▶ DIRECTION
Copy the following lines word for word.

─── MATERIAL PROVIDED ───

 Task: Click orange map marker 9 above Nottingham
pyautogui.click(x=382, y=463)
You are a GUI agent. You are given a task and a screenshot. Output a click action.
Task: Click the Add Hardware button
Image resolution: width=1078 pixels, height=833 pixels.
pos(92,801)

───

▶ EXERCISE RESULT
 Task: Click orange map marker 9 above Nottingham
pyautogui.click(x=382, y=463)
You are a GUI agent. You are given a task and a screenshot. Output a click action.
Task: Click the Add Hardware button
Image resolution: width=1078 pixels, height=833 pixels.
pos(92,801)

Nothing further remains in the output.